西日本豪雨7カ月 止まらぬ人口流出 岡山・広島の被災地

 西日本豪雨で大きな被害を受けた地域で、豪雨発生から7カ月が経過した今も、人口流出が続いていることが7日、各自治体への取材で分かった。岡山県倉敷市の真備町(まびちょう)地区では豪雨前に比べ約2千人、広島県呉市も約1500人が転出した。「また災害に襲われたら」という恐怖心が消えないことに加え、生活に欠かせないスーパーの撤退などが背景にあるという。

 51人が死亡、約5600戸が浸水した倉敷市真備町地区は、近年の人口は横ばいで、平成30年6月末は2万2797人だった。しかし、豪雨以降に流出が相次ぎ、9月末で1591人減の2万1206人に。3カ月経過した昨年末にはさらに388人減少し、2万818人になった。地区内では、スーパーやホームセンターが相次いで撤退している。
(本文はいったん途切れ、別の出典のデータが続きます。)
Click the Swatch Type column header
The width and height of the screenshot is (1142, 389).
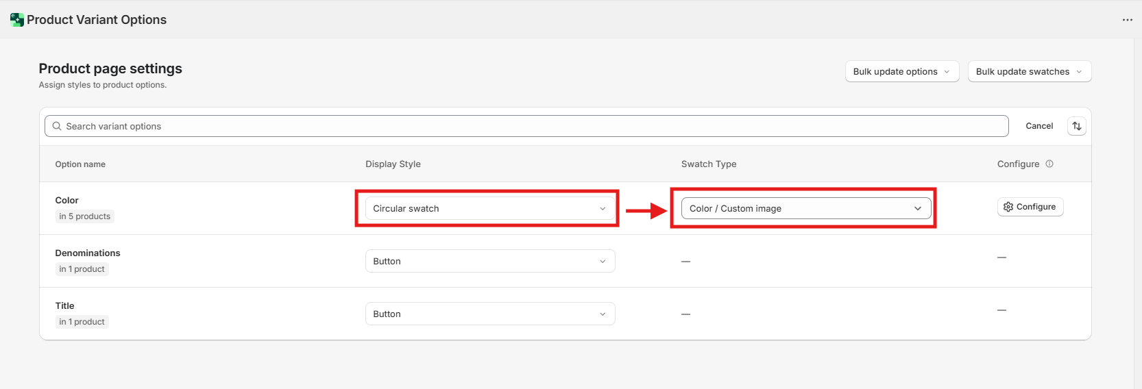tap(708, 164)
 土砂災害や浸水で約3千戸が住宅被害に遭った広島県呉市も、30年6月の人口は22万6405人だったが、昨年末までに1483人が転出して22万4922人まで減少。大規模な土砂災害に見舞われた同県坂町(さかちょう)でも、昨年6月の1万3354人から294人減少し、1万3060人になった。町内のスーパー2店舗は、人口減少の中で以前ほどの売り上げが見込めるか分からず、再開を見合わせている。